The Deadly Professor
Conference Room Chaos
Faculty meetings are of notoriously dull stuff: budget disputes, course schedules and so on. But on the afternoon of February 12, 2010, a biology department meeting at the University of Alabama in Huntsville took a bizarre and bloody turn. Neurobiologist Amy Bishop allegedly pulled a gun on her colleagues and opened fire in a conference room bloodbath that left Gopi Podila, Maria Ragland Davis and Adriel Johnston dead, and wounded Luis Cruz-Vera, Joseph Leahy and Stephanie Monticciolo.

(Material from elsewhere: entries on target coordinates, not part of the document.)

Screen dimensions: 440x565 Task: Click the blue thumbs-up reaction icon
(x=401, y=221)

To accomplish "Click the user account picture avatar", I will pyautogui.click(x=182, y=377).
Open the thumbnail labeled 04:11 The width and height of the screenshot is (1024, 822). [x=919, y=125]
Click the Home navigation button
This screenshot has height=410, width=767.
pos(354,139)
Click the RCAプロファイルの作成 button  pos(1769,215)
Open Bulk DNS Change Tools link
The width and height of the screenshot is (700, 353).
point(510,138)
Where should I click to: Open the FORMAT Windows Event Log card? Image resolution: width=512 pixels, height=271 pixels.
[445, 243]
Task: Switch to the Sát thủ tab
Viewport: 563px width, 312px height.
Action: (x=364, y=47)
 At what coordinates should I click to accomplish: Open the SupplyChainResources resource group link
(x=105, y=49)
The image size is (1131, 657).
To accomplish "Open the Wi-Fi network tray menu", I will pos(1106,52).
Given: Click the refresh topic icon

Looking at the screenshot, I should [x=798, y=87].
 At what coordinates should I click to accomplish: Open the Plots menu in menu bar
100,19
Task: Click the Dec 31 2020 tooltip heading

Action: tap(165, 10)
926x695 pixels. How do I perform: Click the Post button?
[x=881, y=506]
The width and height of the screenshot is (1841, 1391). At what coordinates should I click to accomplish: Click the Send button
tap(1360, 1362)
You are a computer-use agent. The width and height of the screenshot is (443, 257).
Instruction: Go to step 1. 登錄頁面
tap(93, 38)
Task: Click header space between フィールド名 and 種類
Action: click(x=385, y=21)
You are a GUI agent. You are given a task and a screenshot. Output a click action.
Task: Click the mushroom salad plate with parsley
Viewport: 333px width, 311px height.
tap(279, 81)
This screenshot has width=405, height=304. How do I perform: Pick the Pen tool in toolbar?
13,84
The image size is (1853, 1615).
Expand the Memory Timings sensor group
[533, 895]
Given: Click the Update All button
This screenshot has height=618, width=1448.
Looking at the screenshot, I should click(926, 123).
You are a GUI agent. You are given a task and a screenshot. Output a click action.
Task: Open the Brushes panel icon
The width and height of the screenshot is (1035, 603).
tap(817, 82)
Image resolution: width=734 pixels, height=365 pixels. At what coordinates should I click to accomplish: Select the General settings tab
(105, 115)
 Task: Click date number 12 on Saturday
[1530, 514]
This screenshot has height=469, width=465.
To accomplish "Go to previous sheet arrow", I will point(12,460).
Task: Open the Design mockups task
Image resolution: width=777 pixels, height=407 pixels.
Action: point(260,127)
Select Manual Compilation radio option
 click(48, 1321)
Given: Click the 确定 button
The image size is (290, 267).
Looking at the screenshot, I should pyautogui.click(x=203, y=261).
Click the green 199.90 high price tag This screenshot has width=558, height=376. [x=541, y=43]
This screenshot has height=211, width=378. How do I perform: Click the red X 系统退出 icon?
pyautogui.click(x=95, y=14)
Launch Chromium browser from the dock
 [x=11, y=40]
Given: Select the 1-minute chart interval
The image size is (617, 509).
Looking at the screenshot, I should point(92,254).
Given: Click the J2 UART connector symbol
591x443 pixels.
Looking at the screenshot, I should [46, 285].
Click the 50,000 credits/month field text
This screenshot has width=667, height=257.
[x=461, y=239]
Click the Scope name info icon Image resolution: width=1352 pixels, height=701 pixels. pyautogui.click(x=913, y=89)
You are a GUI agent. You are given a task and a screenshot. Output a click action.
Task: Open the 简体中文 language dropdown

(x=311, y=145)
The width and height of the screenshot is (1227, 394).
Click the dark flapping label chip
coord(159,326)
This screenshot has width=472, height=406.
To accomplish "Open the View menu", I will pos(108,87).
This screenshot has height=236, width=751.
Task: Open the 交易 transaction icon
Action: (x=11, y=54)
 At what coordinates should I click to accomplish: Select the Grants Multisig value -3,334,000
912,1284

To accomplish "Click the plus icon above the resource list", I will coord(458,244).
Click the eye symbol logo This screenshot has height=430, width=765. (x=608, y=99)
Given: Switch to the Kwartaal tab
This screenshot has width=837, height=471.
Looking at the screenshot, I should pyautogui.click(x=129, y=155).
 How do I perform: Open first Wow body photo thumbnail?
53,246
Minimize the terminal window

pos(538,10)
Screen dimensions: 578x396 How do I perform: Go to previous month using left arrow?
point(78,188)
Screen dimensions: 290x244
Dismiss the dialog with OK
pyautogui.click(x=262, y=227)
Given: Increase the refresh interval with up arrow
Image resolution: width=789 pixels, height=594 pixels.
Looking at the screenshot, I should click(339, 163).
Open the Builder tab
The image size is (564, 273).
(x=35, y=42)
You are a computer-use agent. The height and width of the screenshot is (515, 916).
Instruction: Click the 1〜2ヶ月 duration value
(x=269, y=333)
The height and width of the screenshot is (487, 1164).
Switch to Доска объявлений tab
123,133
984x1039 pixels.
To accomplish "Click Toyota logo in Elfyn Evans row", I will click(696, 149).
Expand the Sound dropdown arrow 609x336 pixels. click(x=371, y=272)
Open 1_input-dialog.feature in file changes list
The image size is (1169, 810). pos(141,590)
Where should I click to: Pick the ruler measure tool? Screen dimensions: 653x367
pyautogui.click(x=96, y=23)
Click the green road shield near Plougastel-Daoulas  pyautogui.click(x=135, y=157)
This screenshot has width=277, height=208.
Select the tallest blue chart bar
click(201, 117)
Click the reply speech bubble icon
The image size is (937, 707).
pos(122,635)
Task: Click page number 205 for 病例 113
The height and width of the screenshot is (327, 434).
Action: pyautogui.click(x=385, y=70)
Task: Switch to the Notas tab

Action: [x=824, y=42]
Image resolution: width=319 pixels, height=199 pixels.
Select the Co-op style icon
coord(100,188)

Perhaps the failure of her bid for tenure had pushed arrogant and ambitious assistant professor Bishop, 44, over the edge. Or maybe it had it just been a matter of time before brainy Bishop's dark side would resurface: She had shot and killed her brother in Massachusetts in 1986; the shooting had been deemed an accident at the time, but the case is being reevaluated. Bishop was also suspected of sending a Harvard colleague a pipe bomb in 1994; this too is now being reviewed.
Bishop's UAH colleagues, however, didn't have a clue about the suspicions that had swirled around her back in her home state, though some of them found her difficult and unpredictable. It was only after she was accused of the 2010 shooting that her violent story came together, revealing the two earlier incidents, a pancake house assault and some wild, murderous unpublished novels.